RECORDS TO PROCESS:
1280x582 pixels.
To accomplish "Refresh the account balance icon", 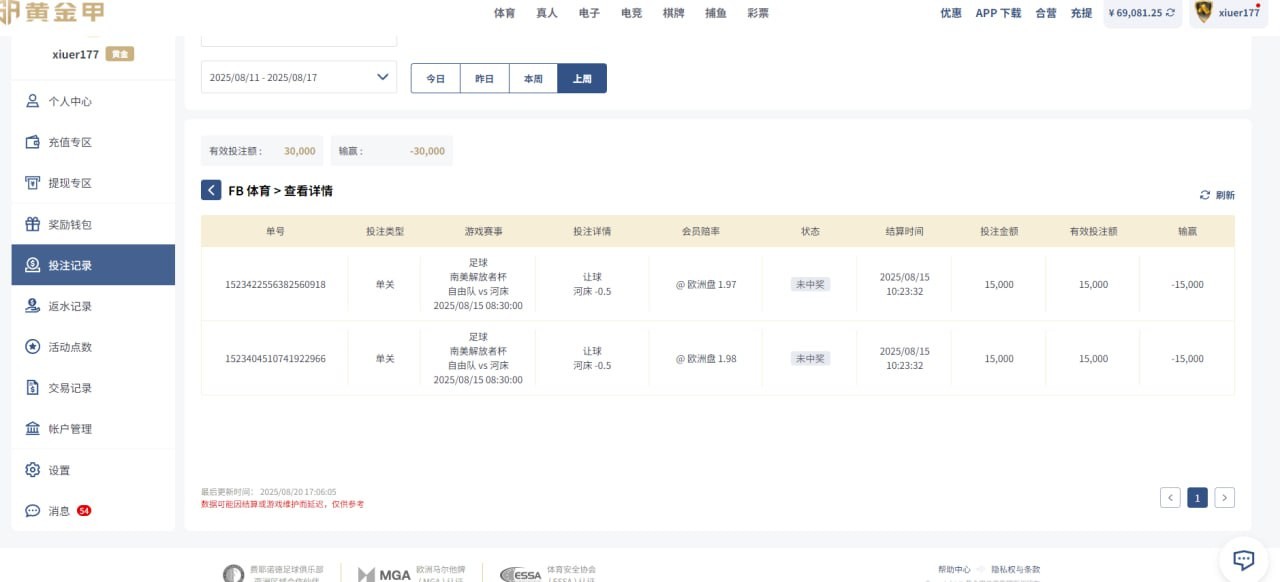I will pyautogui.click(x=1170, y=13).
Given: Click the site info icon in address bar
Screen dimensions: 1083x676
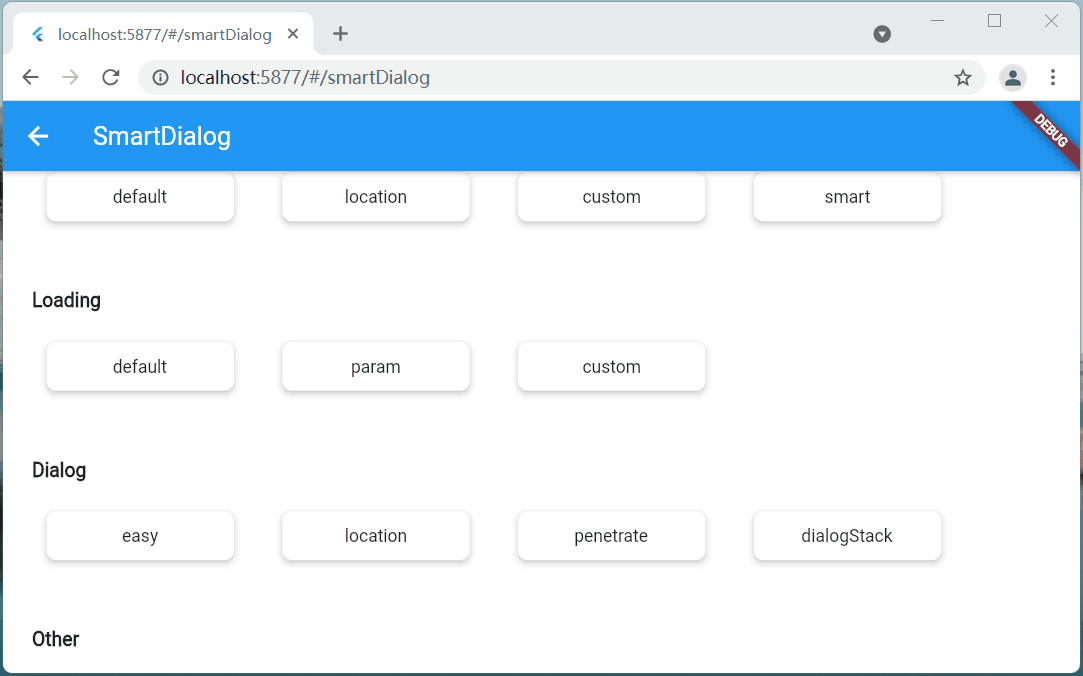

==

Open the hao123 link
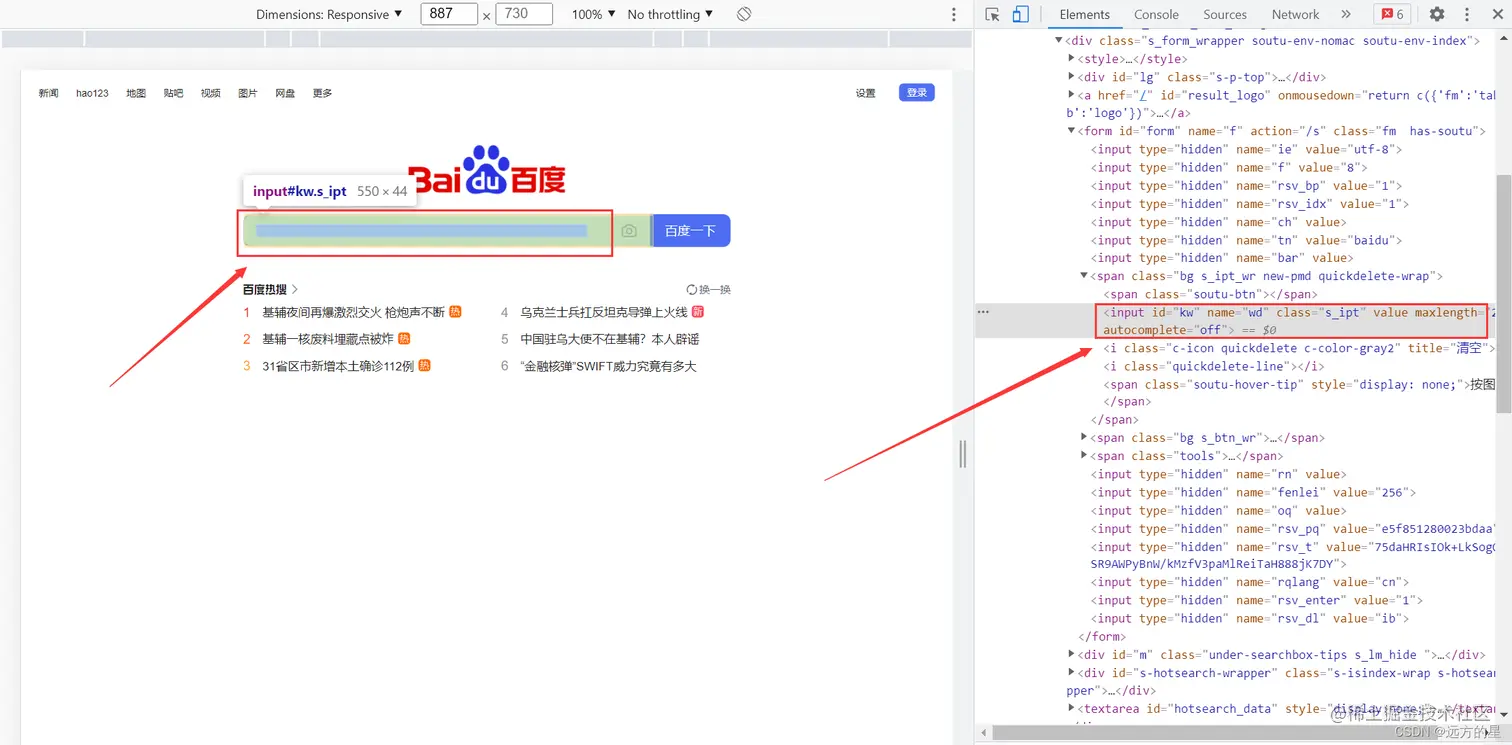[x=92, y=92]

WORK TO COMPLETE: Reproduce exactly the lines above from the line with "Given: Click the" to the line with "Screen dimensions: 1083x676", including both, and add nothing.

SOLUTION:
Given: Click the site info icon in address bar
Screen dimensions: 1083x676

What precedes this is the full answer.